4:00 p.m., April 11, 2003--Two University of Delaware researchers have received a five-year grant of $1.7 million from the National Institute of Child Health and Human Development (NICHD) to study children at risk for learning difficulties in mathematics.
|
UD researchers Nancy Jordan and David Kaplan |
The researchers, Nancy Jordan, associate professor, and David Kaplan, professor, both in the School of Education, will work on the project with teachers and administrators in the Christina School District in New Castle County, Del.
Although many schoolchildren in the United States are failing or underachieving in mathematics and although they rank low compared to students in other Western nations, Jordan said that research on students with mathematics difficulties has lagged far behind that on students with reading difficulties.
Children with math difficulties are understudied, especially in relation to studies of children with reading disabilities, Jordan said. Students with reading disabilities get a lot of help early on, while students with math difficulties can go for years without assistance.
Mathematics is a vital tool in an increasingly technological society, and Jordan said she fears we are losing a lot of kids, and that is problematic.
We dont want to leave any child behind in math, Jordan said.
Kaplan said a key goal of the project is to develop better intervention techniques that can be applied early in a students career, before he or she is at risk of failure, because early intervention is a much better way to solve a problem than later remediation.
The UD research team will include graduate and undergraduate students and a Christina teacher cadre in the districts urban and suburban schools.
The researchers will conduct research beginning with kindergartners as they try to identify precursors that might indicate future math difficulties as well as strengths. They will track the students growth through third grade, when Delaware schoolchildren must take a state accountability test.
Jordan said they have found through previous studies that in early elementary school, children with math difficulties who are good readers progress faster in math achievement than do children with both math difficulties and reading difficulties, independent of their intelligence, income level, ethnicity and gender.
By contrast, children with reading difficulties who are good in mathematics and children with both reading and math difficulties progress at about the same rate in reading achievement.
Reading difficulties, regardless of whether they are specific or general in nature, tend to remain stable throughout primary school. Math difficulties, on the other hand, seem to be ameliorated by competence in reading, Jordan said.

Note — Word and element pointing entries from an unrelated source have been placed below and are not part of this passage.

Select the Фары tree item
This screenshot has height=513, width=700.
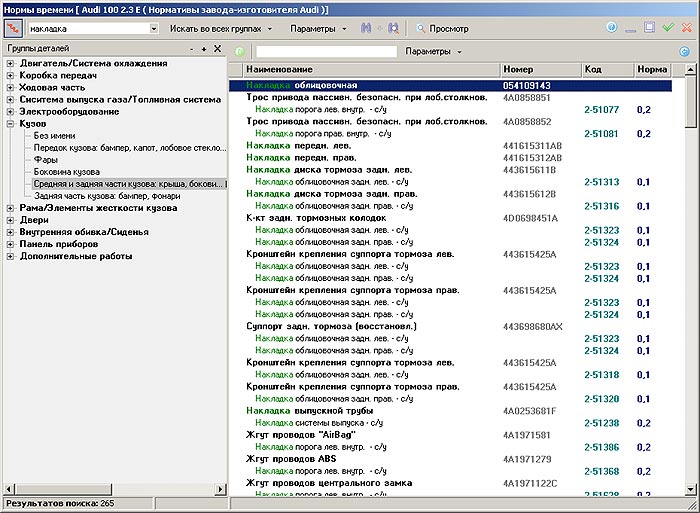(45, 159)
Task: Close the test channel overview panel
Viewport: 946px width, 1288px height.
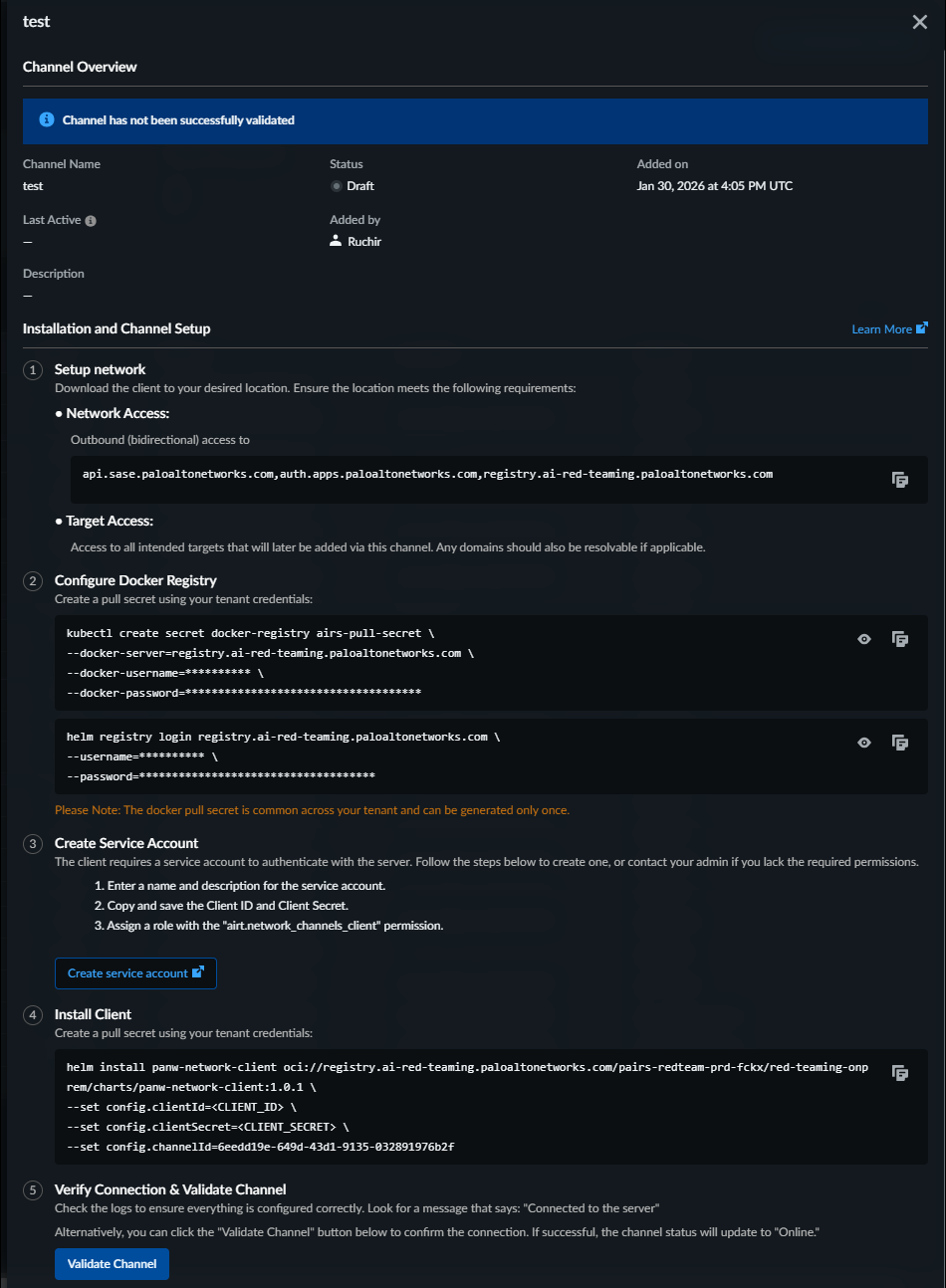Action: 919,22
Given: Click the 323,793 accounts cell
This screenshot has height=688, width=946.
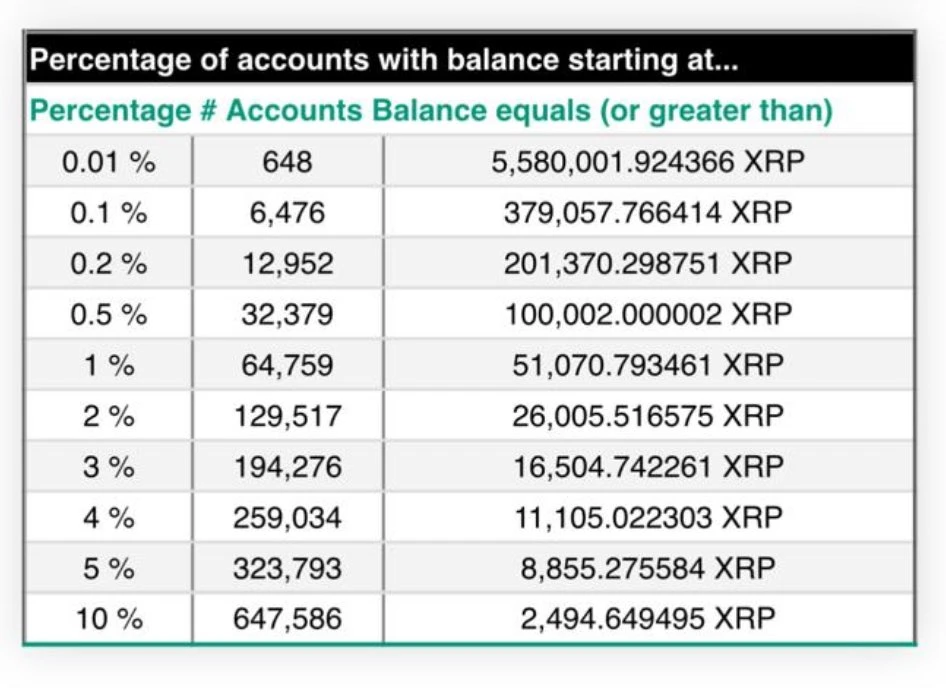Looking at the screenshot, I should pos(287,569).
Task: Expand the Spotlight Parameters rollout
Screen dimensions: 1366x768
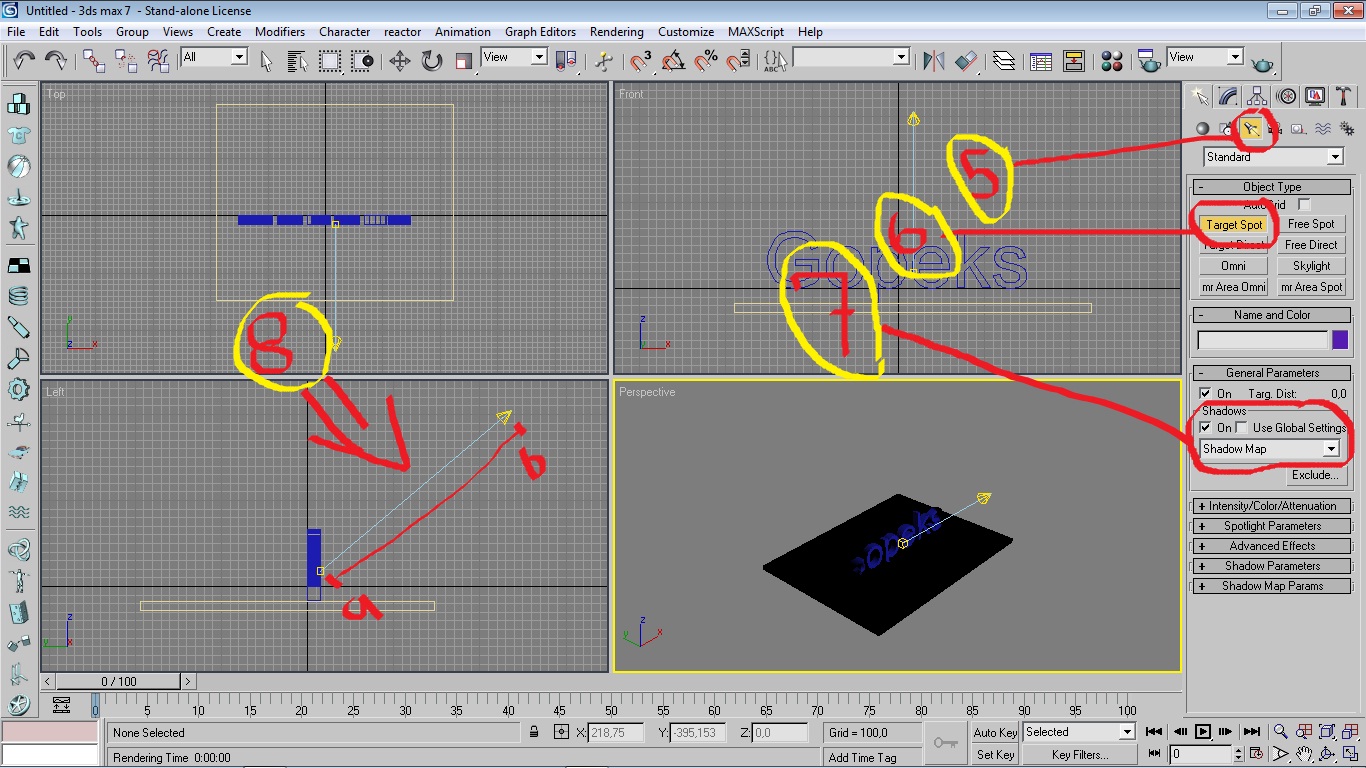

She said researchers do not fully understand the impact of instructional intervention on the development of mathematical competencies in children with math difficulties, in part because in primary school most interventions are targeted at reading difficulties rather than math difficulties.
Although it is tempting to suggest that children with mathematics difficulties only, who have a greater range of competencies than do children with both math and reading difficulties, bypass their relatively circumscribed deficiencies in number fact mastery with calculators or other aids, it may be wiser to provide instruction aimed at fostering calculation fluency, in addition to methods that emphasize problem solving, she said.
Jordan said that at the end of the five-year project, the researchers hope to be able to understand those students who ultimately fail at math. We want to learn why and to develop techniques to help those children so we can prevent failure, she said.
Kaplan said the team, using state-of-the-art statistical methodologies, would like to pinpoint the optimal intervention times for children and to develop a way to predict how they will do.
They hope to develop an assessment battery for use in schools, one that will be a tool to identify students at risk of math difficulties.
Kaplan said the researchers hope their findings will be of value to teachers and students, both in the Christina School District and the state, as well as the larger academic community.
What makes this research project interesting is there is a nice balance, Kaplan said. We are conducting basic research because there are things we do not know and we are also providing practical information that can help the school district, and also the state, identify key intervention points for children with math difficulties.